**What you will do**
Search the records for the word "number" and copy every line in which it occurs.

**Materials provided**
════
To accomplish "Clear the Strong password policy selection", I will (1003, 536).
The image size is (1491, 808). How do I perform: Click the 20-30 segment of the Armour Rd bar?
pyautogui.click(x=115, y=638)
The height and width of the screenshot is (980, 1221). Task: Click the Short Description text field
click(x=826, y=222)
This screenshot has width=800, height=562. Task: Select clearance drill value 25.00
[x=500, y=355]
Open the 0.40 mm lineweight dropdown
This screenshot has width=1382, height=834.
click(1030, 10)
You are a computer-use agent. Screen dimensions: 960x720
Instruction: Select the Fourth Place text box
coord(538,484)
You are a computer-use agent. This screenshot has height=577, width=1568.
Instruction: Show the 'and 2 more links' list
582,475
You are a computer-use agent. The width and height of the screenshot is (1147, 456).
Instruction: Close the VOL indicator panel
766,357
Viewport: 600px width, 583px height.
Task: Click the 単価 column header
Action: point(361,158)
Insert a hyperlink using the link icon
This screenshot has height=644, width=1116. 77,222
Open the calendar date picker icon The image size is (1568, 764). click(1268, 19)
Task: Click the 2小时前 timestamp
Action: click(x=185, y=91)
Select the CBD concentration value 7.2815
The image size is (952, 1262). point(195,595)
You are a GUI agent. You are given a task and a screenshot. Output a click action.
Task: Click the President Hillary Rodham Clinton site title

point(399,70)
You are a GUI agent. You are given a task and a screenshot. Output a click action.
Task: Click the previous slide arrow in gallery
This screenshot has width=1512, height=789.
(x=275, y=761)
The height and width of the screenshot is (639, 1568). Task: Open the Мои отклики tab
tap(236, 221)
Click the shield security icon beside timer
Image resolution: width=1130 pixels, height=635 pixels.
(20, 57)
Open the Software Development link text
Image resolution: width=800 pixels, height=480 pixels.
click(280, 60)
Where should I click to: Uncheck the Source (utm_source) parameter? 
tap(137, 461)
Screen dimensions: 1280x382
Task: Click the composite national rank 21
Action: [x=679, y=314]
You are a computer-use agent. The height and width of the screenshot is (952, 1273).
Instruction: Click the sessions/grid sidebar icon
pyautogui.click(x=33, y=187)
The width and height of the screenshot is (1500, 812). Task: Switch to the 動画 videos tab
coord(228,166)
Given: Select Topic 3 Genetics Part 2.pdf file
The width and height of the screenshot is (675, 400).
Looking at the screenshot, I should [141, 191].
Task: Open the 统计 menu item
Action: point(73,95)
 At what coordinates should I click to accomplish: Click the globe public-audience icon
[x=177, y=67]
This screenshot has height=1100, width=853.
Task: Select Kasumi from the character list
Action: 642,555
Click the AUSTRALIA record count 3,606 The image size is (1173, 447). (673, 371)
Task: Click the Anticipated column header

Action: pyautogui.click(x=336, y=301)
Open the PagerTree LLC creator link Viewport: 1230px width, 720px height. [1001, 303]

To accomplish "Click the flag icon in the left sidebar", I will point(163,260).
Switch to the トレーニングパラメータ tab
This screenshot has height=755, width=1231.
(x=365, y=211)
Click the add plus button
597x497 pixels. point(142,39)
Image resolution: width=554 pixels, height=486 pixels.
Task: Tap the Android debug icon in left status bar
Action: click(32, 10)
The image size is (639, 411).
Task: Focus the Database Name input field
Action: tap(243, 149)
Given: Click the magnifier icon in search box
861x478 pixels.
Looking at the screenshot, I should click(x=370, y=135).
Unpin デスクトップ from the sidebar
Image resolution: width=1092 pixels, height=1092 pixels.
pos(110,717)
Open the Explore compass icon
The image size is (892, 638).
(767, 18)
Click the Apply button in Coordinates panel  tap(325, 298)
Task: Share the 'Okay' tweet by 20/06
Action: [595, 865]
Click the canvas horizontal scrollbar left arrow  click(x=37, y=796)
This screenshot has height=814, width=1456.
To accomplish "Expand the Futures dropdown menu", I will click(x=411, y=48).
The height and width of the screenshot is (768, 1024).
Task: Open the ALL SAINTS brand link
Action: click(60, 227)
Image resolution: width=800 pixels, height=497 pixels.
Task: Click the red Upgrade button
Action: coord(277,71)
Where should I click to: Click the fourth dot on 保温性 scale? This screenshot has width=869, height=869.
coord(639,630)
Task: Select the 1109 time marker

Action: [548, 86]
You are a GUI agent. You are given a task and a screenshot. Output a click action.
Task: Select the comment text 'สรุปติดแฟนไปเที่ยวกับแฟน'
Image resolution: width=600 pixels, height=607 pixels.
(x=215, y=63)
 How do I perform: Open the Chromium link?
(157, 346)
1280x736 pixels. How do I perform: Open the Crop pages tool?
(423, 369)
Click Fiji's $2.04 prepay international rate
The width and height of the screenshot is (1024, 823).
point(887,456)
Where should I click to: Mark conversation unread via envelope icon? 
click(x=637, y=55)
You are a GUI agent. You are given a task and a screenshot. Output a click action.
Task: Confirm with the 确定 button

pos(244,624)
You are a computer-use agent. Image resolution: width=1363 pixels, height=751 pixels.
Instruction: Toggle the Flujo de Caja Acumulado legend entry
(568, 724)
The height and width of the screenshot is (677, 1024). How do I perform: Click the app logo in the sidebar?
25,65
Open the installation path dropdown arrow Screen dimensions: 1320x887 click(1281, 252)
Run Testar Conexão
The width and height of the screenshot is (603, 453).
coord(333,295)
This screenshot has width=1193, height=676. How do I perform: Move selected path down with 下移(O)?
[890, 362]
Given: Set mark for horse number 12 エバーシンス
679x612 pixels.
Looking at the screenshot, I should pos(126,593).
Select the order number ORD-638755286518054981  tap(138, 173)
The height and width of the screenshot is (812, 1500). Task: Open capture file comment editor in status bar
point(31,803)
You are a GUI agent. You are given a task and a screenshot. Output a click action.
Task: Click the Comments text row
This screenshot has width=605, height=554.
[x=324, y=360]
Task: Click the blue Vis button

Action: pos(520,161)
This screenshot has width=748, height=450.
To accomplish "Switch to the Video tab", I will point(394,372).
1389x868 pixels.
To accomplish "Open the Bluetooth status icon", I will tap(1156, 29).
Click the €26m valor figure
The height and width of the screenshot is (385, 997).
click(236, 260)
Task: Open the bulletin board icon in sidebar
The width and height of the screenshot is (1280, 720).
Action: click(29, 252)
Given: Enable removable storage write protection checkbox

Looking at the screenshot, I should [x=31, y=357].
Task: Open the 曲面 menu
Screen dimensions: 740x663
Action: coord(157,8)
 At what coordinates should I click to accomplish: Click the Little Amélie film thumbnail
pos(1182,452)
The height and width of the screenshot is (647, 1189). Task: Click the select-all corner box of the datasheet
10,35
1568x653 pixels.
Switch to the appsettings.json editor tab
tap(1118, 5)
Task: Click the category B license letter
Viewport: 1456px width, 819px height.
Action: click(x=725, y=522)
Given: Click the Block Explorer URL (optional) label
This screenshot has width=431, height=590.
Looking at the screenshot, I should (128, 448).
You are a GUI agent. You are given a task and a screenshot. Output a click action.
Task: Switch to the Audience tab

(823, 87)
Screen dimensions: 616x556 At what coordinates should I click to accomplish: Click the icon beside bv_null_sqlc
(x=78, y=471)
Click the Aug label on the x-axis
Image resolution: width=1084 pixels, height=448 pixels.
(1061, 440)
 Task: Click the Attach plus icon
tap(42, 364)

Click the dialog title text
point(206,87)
════
**Task result**
Given: Set mark for horse number 12 エバーシンス
Select the order number ORD-638755286518054981  tap(138, 173)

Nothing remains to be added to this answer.